The value of the book lies mainly in how it considers the dwelling an essential component of the city, and in how it proposes a reading of the city from the angle of its residential fabrics. It is a mature, synthetic reflection that compiles the best of the author’s writings on the formation of the contemporary city and the residential morphology through a dissection of Madrid’s recent experiences.
Those familiar with the mastery and commitment of Ramón López de Lucio knew not to expect a mere historiographic revision of good contemporary practice. We find here a text of theory and lucid criticism, conceived to help improve our cities. The echo of the likes of Mumford or Sennet and the incisive spirit and pragmatic time of Jane Jacobs are not far away.

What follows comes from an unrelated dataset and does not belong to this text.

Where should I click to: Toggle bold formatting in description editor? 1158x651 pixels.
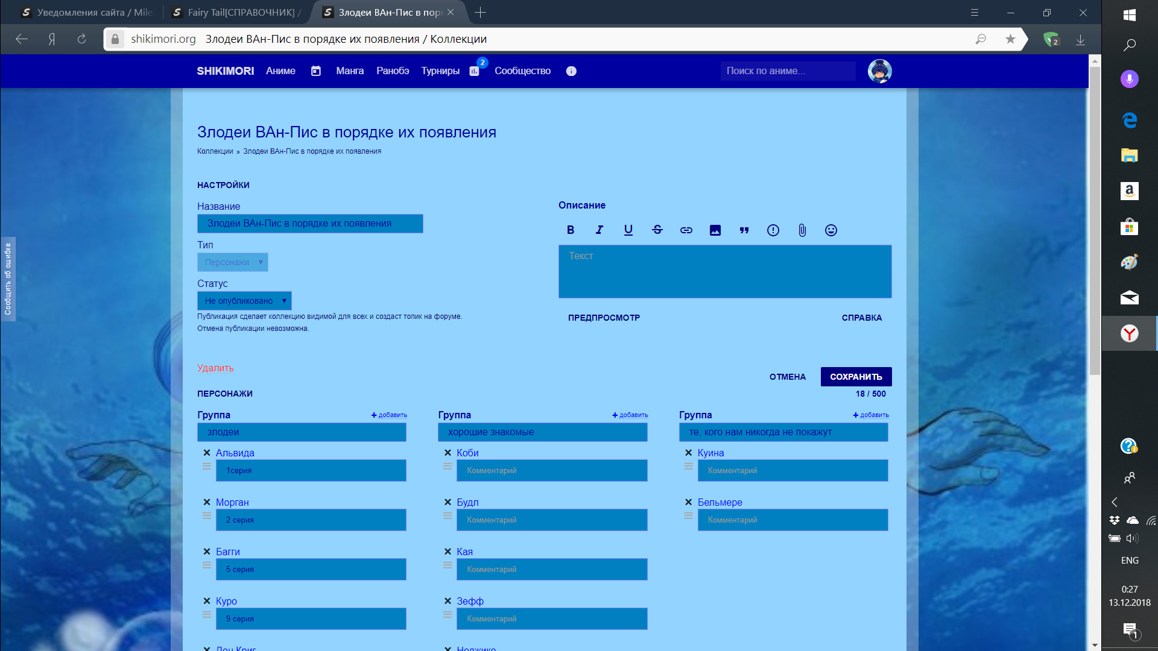pos(571,230)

The book is also a teaching tool. It combines graphic material with a way of regarding projects not only conceptually, but in terms of spatial and architectural reality. The marketdriven city is set against the mediumscale residential project’s capacity to stimulate reflection. It does not avoid proposing operational design criteria having to do with densities, morphologies, types or the bioclimatic, and it directs its sharpest darts at autistic projects that ignore the city and the changing needs of its inhabitants.
Housing has elicited some of the best reflections and material experiments of the Modern Movement. It can also today be the expression of new ways of living, and a field for implementing architecture’s urban and ecological responsibility.